WASHINGTON -- The Bush administration will ask Russia about a report that Moscow had turned over information on US troop movements and other military plans to Saddam Hussein during the US-led invasion of Iraq, Secretary of State Condoleezza Rice said yesterday.

''Any implication that there were those from a foreign government who may have been passing information to the Iraqis prior to the invasion would be, of course, very worrying," Rice said on CNN's ''Late Edition."

''I would think the Russians would want to take that very seriously as well," she said.

Senator Edward M. Kennedy, Democrat of Massachusetts, said that if the report is found to be true, the administration should reassess its relationship with Russia and should reconsider President Bush's participation in a summit meeting of the world's economic powers in July in St. Petersburg, Russia.

Rice declined to speculate on whether Russia's actions, as detailed in a Pentagon report based on captured Iraqi documents, resulted in casualties among US troops or what President Vladimir V. Putin might have known about possible Russian involvement.

''We will certainly raise it with the Russian government. We want to take a real hard look at the documents and then raise it with the Russian government," Rice said on NBC's ''Meet the Press."

The Russian Foreign Intelligence Service has dismissed the allegation that Moscow provided information to Hussein.

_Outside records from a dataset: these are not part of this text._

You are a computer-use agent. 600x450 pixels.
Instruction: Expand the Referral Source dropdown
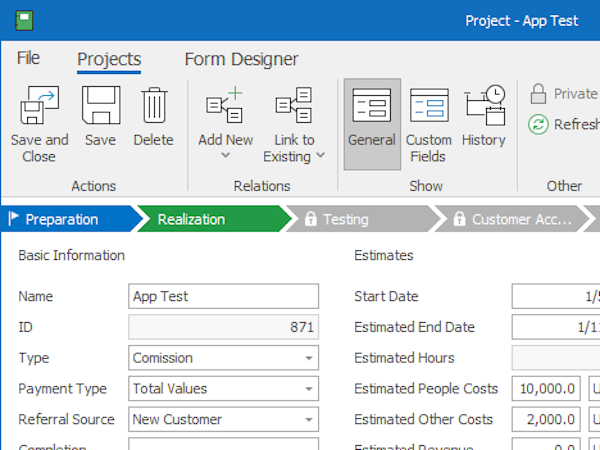pyautogui.click(x=309, y=420)
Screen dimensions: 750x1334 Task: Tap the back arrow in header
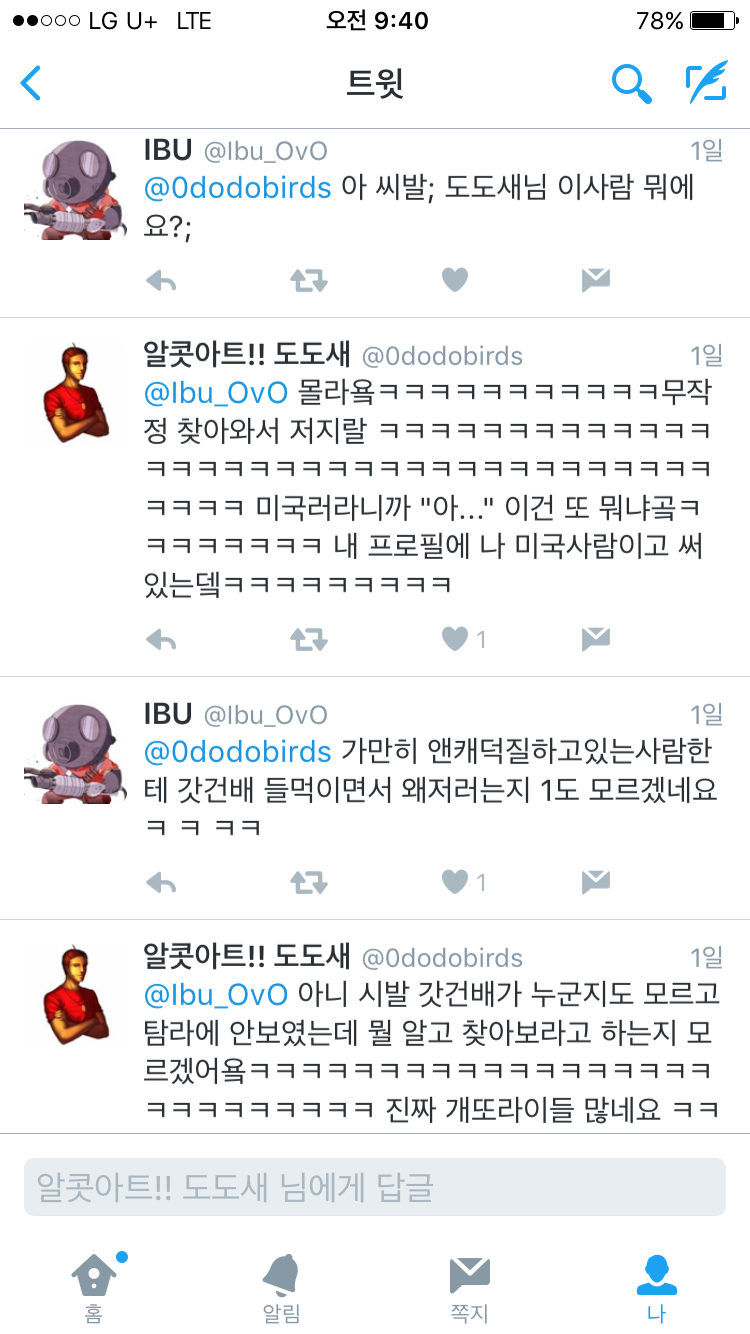point(31,83)
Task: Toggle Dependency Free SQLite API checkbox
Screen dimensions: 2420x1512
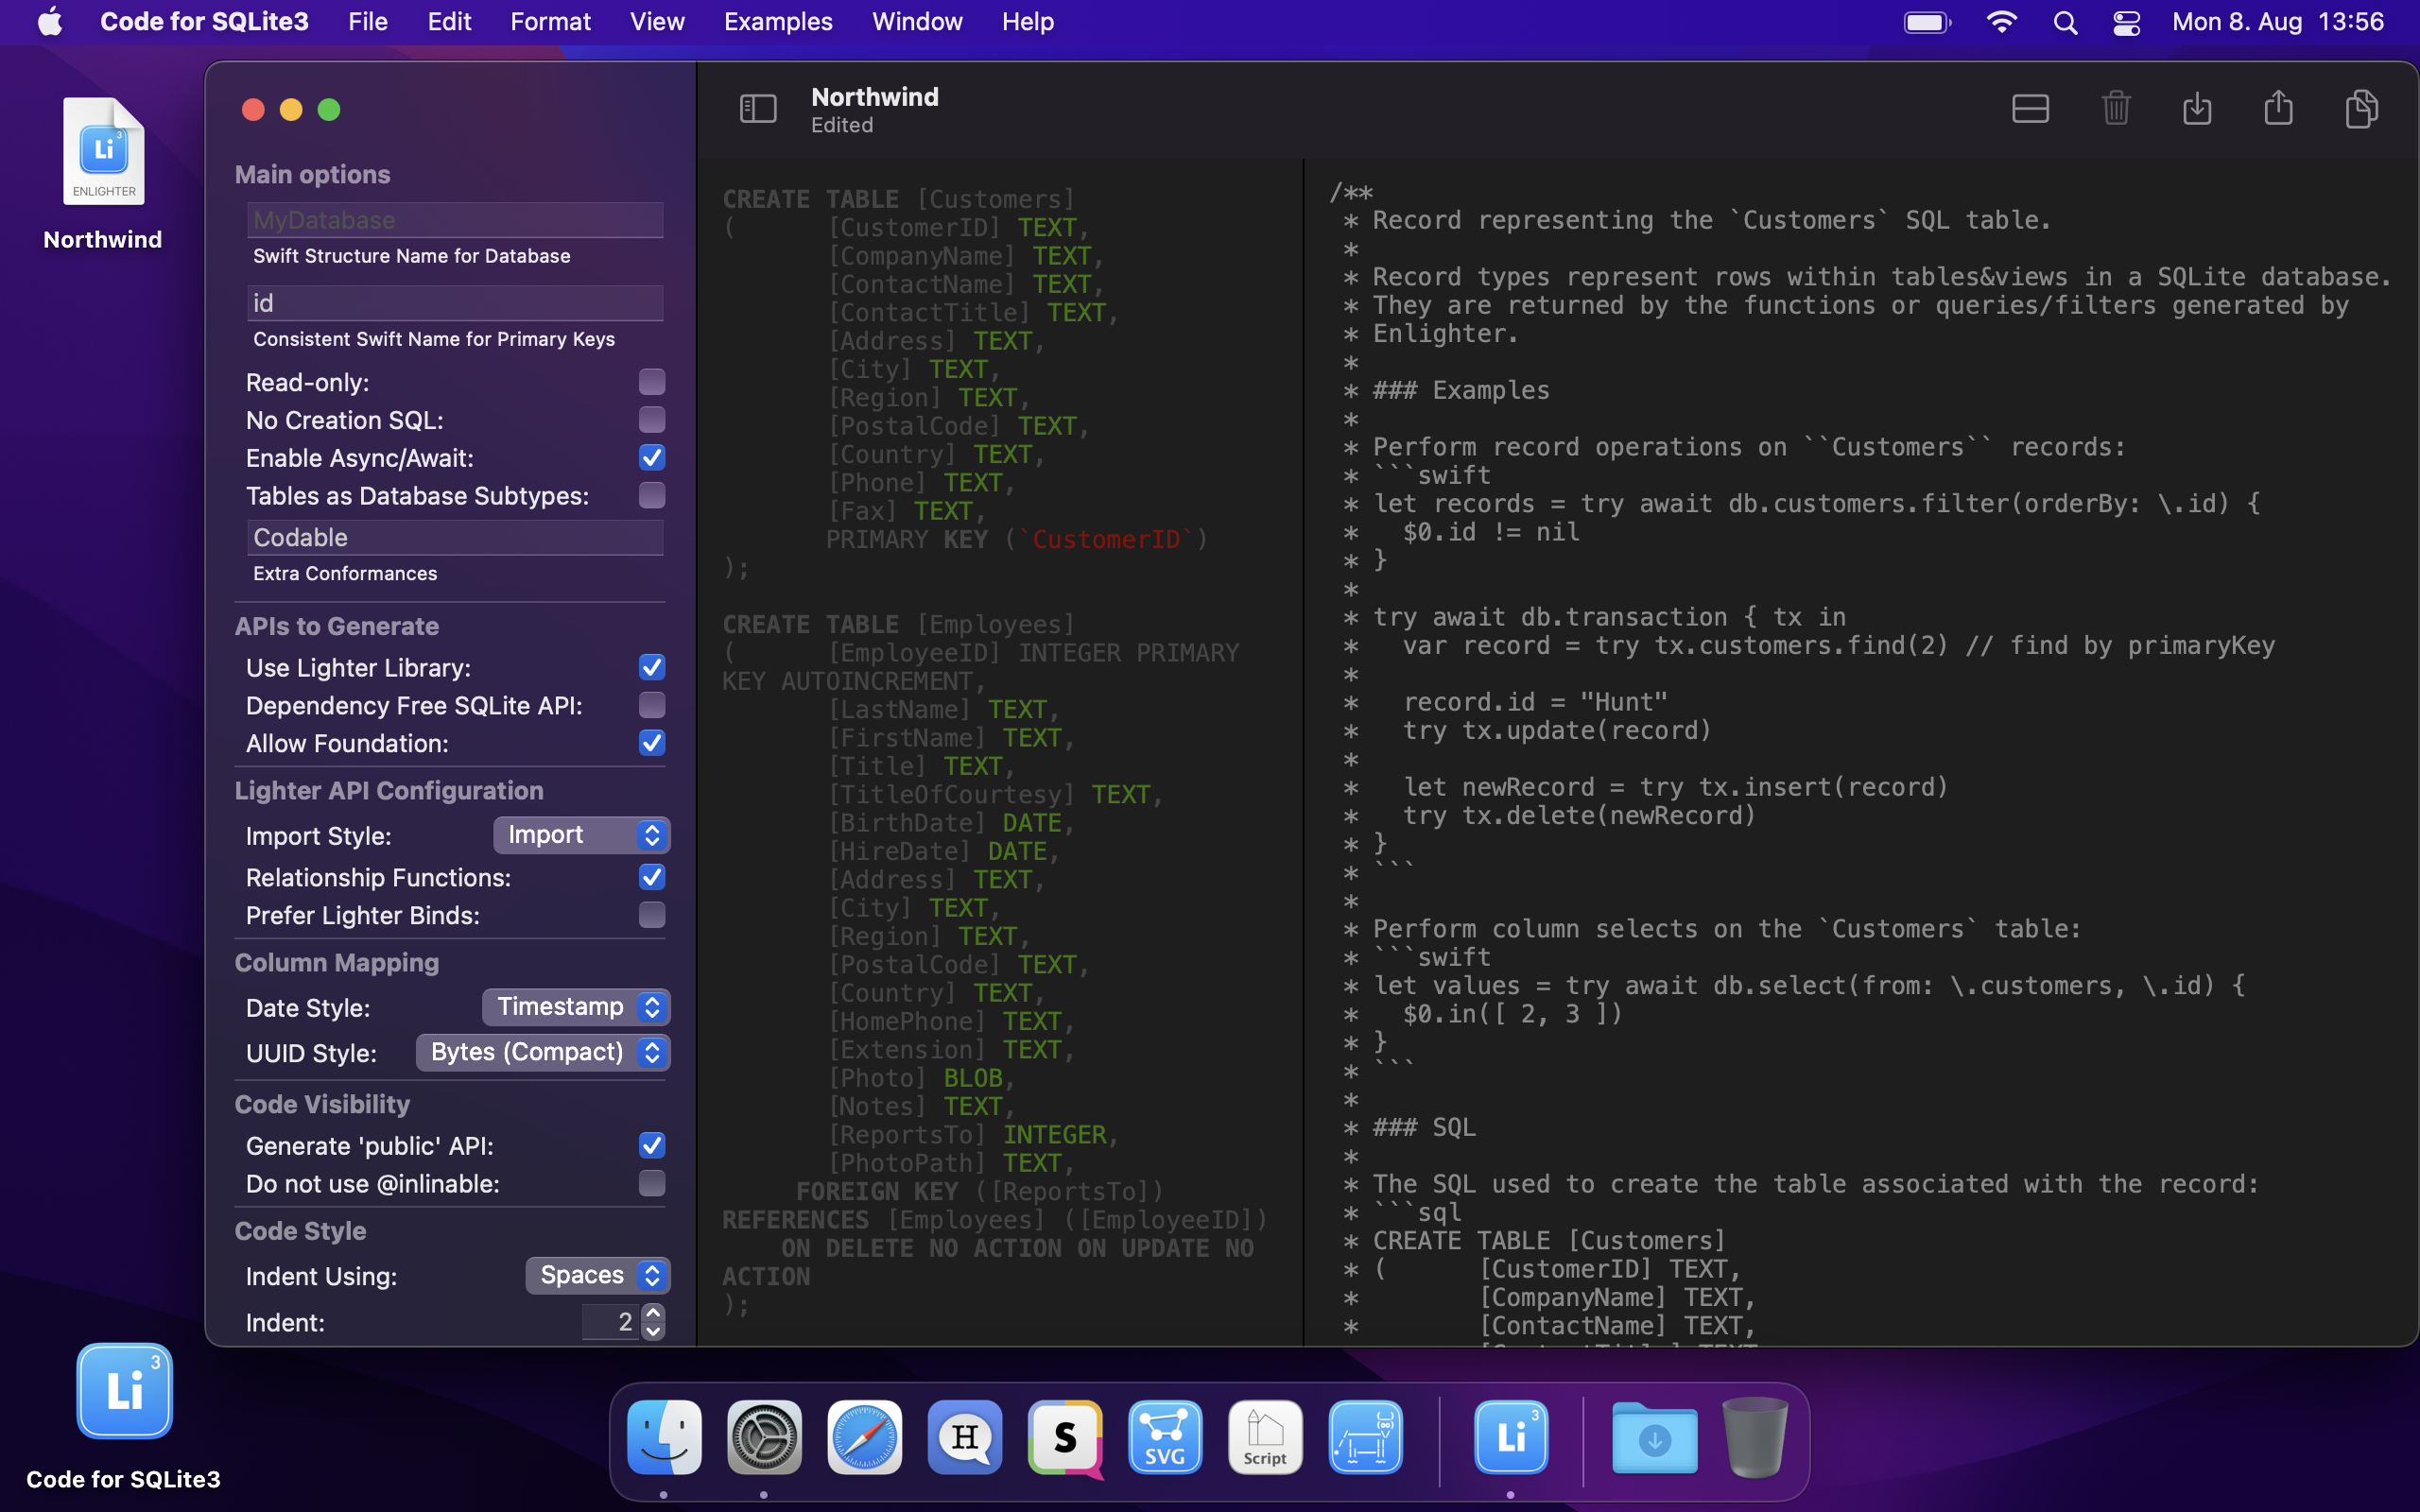Action: tap(652, 705)
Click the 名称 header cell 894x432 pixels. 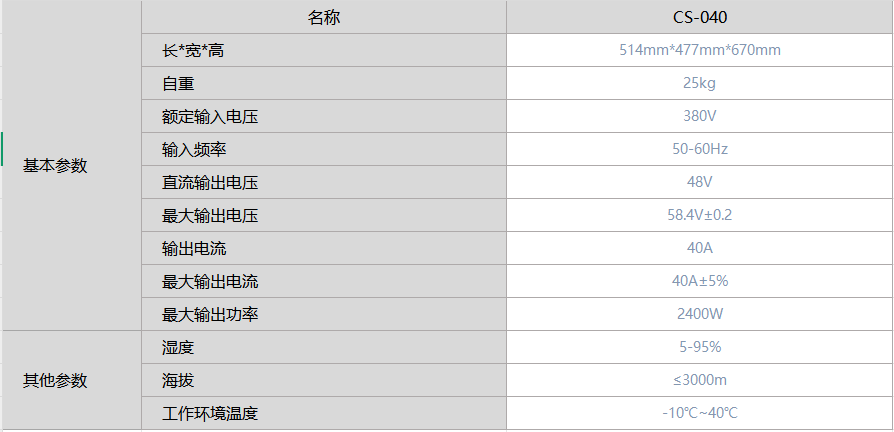pyautogui.click(x=324, y=17)
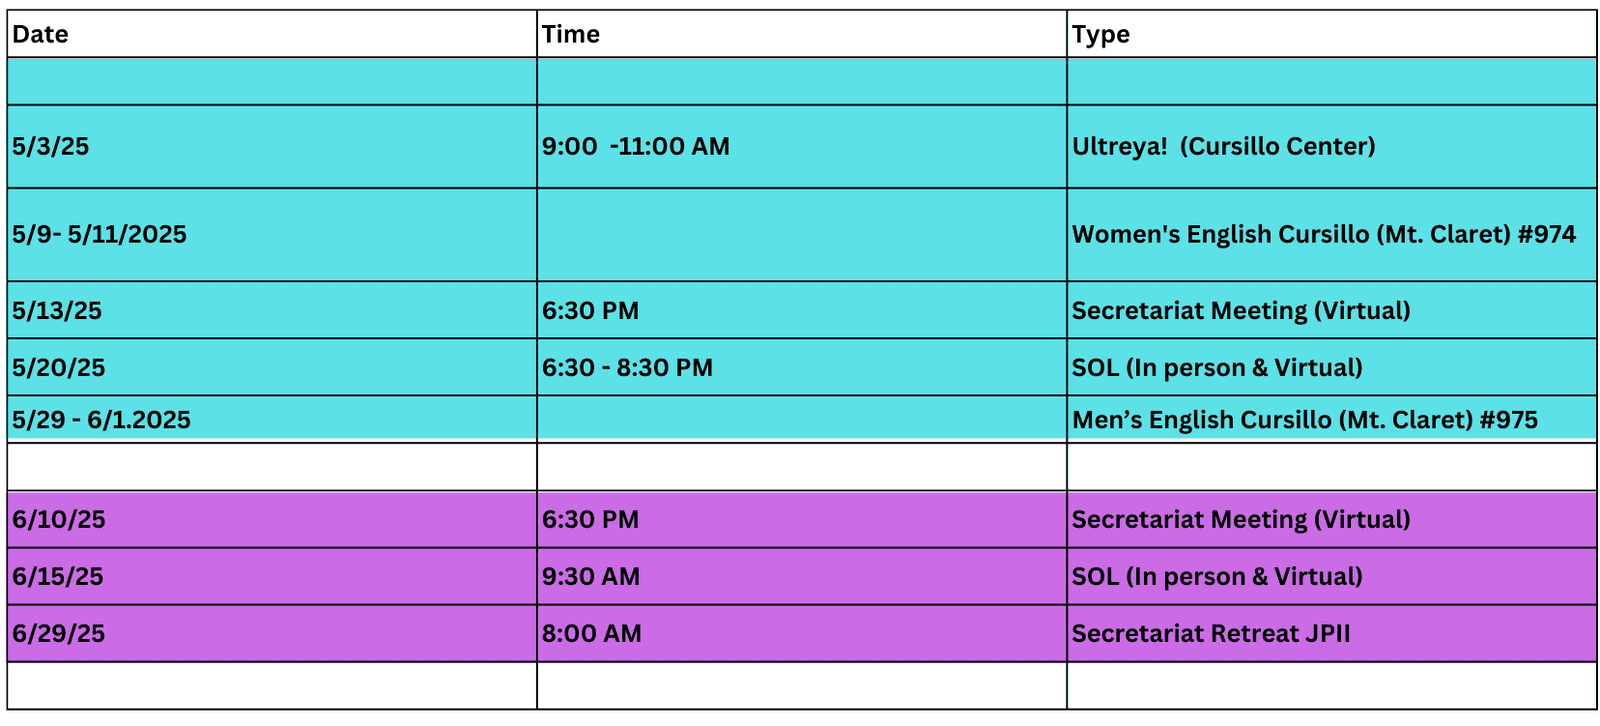Image resolution: width=1600 pixels, height=726 pixels.
Task: Select purple Secretariat Meeting (Virtual) cell
Action: pos(1332,519)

''I think we need an entirely new assessment of our relationships with Russia, should this be true," Kennedy said on CBS's ''Face the Nation."

He questioned whether Bush should attend the Group of Eight meeting in the summer

Senator Carl Levin of Michigan, the top Democrat on the Senate Armed Services Committee, said ''anything is possible in the area of intelligence." He said that if the report proved to be true, ''it would be obviously plenty discouraging . . . and that the United States should find ways to let the Russians know ''that kind of conduct is not going to be acceptable to us."

A Pentagon report, released last week, said two captured Iraqi documents indicated Russia had received information from sources ''inside the American Central Command" in Qatar. Russia passed battlefield intelligence to Hussein through the former Russian ambassador in Baghdad, Vladimir Titorenko, the Pentagon report said.